* Consigna 1
Reescribe en forma de lista el párrafo del fragmento que empieza con "1397. Luego con el mismo misterio" y conserva sus datos principales.

* Fragmento del documento
•••
1397. Luego con el mismo misterio pronunció el Salvador la sexta palabra: Consummatum est (Jn 19, 30). Ya está consumada esta obra de mi legacía del cielo y redención de los hombres y la obediencia con que me envió el Eterno Padre a padecer y morir por la salvación de los hombres; ya están cumplidas las Escrituras, profecías y figuras del Viejo Testamento, y el curso de la vida pasible y mortal que admití en el vientre virginal de mi Madre; ya queda en el mundo mi ejemplo, doctrina, sacramentos y remedios para la dolencia del pecado; ya queda satisfecha la justicia de mi Eterno Padre para la deuda de la posteridad de Adán; ya queda enriquecida mi Iglesia para el remedio de los pecados que los hombres cometieren; y toda la obra de mi venida al mundo queda en suma perfección, por la parte que me tocaba como su Reparador, y para la fábrica de la Iglesia triunfante queda puesto el seguro fundamento en la militante, sin que nadie le pueda alterar ni mudar. Todos estos misterios contienen aquellas palabras breves: Consummatum est.
1398. Acabada y puesta la obra de la Redención humana en su última perfección, era consiguiente que, como el Verbo humanado por la vida mortal salió del Padre y vino al mundo, por la muerte de esta vida volviese al Padre con la inmortalidad. Para esto dijo Cristo nuestro Salvador la última y séptima palabra: Padre, en tus manos encomiendo mi espíritu (Lc 23, 46). Exclamó y pronunció el Señor estas palabras en voz alta y sonora, que la oyeron los presentes, y para decirlas levantó los ojos al cielo, como quien hablaba con su Eterno Padre, y en el último acento le entregó su espíritu, volviendo a inclinar la cabeza. Con la virtud divina de estas últimas palabras fue arruinado y arrojado Lucifer con todos sus demonios en las profundas cavernas del infierno, donde quedaron todos apegados, como diré en el capítulo siguiente. La invencible Reina y Señora de las virtudes penetró altamente todos estos misterios sobre todas las criaturas, como Madre del Salvador y coadjutora de su pasión. Y para que en todo la participase, así como había sentido los dolores correspondientes a los tormentos de su Hijo santísimo, padeció y sintió, quedando viva, los dolores y tormentos que tuvo el Señor en el instante de la muerte. Y aunque ella no murió con efecto, pero fue porque milagrosamente, cuando se había de seguir la muerte, le conservó Dios la vida, siendo este milagro mayor que los demás con que fue confortada en todo el discurso de la pasión. Porque este último dolor fue más intenso y vivo, y todos cuantos han padecido los mártires y los hombres justiciados desde el principio del mundo no llegan a los que María santísima padeció y sufrió en la pasión. Perseveró la gran Señora al pie de la cruz hasta la tarde, que fue enterrado el sagrado cuerpo, como adelante diré, y en retorno de este último dolor en especial quedó la purísima Madre más espiritualizada en lo poco que su virginal cuerpo sentía del ser terreno.
•••
* Registros para procesar
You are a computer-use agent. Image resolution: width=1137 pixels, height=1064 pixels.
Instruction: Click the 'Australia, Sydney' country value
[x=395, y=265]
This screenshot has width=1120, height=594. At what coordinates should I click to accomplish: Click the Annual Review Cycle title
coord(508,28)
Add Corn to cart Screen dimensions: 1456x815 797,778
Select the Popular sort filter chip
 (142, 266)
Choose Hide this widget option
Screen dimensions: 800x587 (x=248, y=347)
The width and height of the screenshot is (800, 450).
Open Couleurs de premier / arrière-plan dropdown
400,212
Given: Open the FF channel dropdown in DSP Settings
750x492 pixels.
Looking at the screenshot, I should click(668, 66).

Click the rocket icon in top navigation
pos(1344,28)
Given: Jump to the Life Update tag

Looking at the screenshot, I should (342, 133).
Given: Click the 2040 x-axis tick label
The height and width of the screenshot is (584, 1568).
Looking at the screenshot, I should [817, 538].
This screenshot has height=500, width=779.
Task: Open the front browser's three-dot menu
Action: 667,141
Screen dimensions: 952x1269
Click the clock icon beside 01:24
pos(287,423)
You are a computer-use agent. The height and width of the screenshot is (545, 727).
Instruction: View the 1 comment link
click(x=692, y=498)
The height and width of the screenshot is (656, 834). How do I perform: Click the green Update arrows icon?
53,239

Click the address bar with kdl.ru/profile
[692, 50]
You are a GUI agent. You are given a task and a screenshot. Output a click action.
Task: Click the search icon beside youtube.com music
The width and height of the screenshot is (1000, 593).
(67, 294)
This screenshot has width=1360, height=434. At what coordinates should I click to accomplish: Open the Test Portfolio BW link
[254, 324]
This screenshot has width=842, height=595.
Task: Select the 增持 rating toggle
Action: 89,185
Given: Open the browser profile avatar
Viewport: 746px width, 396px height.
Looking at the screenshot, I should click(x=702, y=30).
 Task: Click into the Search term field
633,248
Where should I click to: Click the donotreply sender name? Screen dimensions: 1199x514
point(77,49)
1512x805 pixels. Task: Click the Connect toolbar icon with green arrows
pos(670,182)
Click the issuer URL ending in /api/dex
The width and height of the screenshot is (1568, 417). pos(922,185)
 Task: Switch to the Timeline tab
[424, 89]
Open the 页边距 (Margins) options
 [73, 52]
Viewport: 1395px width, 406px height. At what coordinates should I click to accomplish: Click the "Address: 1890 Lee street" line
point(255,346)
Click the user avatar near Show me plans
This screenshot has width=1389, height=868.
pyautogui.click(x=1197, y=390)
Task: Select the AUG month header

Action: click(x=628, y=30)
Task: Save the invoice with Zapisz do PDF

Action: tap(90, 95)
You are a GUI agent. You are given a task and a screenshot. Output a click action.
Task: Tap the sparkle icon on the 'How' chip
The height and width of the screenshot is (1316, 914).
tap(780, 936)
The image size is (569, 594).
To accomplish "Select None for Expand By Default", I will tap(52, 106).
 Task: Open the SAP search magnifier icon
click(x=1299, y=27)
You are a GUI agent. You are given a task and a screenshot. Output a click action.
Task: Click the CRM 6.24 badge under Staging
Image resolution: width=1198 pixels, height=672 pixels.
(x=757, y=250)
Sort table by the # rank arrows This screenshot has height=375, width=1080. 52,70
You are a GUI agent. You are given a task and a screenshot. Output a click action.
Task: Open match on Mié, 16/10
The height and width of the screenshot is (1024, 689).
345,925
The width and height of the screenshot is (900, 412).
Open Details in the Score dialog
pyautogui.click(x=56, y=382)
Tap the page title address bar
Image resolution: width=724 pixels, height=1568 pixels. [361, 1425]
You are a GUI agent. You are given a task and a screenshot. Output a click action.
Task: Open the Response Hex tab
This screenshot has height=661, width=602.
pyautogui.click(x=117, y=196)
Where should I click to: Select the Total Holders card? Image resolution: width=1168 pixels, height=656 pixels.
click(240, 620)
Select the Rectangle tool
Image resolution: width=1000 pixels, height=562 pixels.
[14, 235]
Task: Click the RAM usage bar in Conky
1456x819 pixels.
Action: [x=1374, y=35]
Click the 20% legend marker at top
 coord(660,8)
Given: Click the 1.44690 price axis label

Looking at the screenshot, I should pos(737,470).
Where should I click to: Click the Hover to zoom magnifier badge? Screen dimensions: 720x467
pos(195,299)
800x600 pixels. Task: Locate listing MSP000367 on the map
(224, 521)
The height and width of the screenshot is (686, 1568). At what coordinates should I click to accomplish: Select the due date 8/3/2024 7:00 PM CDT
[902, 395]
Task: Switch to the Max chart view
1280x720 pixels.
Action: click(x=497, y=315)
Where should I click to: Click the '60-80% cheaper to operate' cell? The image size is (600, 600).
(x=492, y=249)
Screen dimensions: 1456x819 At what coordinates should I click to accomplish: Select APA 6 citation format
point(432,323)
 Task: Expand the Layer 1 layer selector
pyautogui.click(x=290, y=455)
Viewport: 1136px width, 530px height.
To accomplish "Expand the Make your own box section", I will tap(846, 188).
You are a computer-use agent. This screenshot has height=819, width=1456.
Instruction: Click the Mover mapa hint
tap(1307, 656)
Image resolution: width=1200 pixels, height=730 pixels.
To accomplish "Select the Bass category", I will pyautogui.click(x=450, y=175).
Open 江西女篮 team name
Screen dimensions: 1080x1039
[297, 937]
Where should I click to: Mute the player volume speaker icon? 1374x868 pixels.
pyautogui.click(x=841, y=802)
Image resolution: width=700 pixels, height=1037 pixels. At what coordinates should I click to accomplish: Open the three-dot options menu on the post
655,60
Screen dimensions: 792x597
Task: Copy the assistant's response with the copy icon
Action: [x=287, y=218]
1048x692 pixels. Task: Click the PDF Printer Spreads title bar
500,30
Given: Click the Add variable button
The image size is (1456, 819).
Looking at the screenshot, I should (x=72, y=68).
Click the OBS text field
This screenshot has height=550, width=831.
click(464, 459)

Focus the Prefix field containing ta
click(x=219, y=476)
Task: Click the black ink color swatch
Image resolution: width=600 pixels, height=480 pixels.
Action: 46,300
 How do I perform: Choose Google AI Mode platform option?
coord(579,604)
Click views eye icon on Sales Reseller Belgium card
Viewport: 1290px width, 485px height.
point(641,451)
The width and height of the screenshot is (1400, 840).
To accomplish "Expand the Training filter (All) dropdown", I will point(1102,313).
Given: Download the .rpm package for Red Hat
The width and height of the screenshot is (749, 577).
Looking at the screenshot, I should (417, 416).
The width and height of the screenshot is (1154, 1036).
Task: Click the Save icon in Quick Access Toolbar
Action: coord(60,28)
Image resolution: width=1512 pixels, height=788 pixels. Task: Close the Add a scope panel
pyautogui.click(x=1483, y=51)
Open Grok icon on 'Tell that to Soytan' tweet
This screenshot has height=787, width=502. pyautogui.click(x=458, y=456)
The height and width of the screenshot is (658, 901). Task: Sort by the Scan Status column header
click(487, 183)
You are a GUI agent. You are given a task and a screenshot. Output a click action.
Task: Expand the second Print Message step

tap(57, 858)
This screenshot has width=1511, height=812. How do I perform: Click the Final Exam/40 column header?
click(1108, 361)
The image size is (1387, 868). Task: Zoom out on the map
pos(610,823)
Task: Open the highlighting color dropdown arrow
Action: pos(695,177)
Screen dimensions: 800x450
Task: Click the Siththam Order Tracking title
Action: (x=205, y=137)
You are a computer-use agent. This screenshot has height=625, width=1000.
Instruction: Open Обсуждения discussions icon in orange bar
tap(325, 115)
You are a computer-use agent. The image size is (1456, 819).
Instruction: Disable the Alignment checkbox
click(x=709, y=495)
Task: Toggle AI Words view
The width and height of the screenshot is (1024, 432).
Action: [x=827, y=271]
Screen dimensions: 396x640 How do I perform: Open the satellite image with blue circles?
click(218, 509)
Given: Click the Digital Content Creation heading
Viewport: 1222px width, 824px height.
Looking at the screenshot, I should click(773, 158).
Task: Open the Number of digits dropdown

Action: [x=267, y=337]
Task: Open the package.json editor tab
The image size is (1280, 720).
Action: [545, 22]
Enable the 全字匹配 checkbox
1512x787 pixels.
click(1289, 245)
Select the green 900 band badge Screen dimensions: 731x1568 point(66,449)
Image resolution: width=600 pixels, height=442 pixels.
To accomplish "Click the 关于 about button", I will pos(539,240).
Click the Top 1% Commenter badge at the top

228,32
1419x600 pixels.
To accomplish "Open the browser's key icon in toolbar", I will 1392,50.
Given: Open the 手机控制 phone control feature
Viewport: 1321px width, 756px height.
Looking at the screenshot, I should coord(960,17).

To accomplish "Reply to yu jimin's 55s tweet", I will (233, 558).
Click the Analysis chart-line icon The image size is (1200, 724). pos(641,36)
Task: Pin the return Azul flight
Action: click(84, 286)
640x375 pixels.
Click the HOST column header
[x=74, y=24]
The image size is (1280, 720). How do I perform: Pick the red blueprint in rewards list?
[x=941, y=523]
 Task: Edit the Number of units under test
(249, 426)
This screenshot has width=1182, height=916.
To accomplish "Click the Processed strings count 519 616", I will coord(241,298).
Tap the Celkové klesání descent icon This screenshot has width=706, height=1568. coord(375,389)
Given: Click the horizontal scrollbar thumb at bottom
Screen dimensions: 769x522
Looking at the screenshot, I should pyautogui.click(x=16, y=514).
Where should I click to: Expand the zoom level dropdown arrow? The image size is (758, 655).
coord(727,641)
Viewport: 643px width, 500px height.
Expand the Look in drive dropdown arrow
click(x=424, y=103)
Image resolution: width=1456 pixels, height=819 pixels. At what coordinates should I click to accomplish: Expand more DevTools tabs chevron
•••
* Consigna 2
Reescribe los registros desde la línea que contiene "Viewport: 1395px width, 406px" hasta la línea que contiene "Action: tap(90, 95)", ambas incluidas, con "invoice" sustituido por "receipt" y todo lo demás sin cambios.

* Respuesta 1
- El Salvador pronunció la sexta palabra: Consummatum est (Jn 19, 30).
- Con ella declaró consumada la obra de su legacía del cielo, la redención de los hombres y la obediencia con que el Eterno Padre lo envió a padecer y morir por la salvación de los hombres.
- Quedaban cumplidas las Escrituras, profecías y figuras del Viejo Testamento, y el curso de la vida pasible y mortal que admitió en el vientre virginal de su Madre.
- Quedaban en el mundo su ejemplo, doctrina, sacramentos y remedios para la dolencia del pecado.
- Quedaba satisfecha la justicia del Eterno Padre por la deuda de la posteridad de Adán.
- La Iglesia quedaba enriquecida para el remedio de los pecados que los hombres cometieran.
- Toda la obra de su venida al mundo quedaba en suma perfección, en la parte que le tocaba como Reparador.
- Para la Iglesia triunfante quedaba puesto el seguro fundamento en la militante, sin que nadie pudiera alterarlo ni mudarlo.
- Todos estos misterios están contenidos en esas breves palabras: Consummatum est.

* Respuesta 2
Viewport: 1395px width, 406px height. At what coordinates should I click to accomplish: Click the "Address: 1890 Lee street" line
point(255,346)
Click the user avatar near Show me plans
This screenshot has width=1389, height=868.
pyautogui.click(x=1197, y=390)
Task: Select the AUG month header

Action: click(x=628, y=30)
Task: Save the receipt with Zapisz do PDF

Action: tap(90, 95)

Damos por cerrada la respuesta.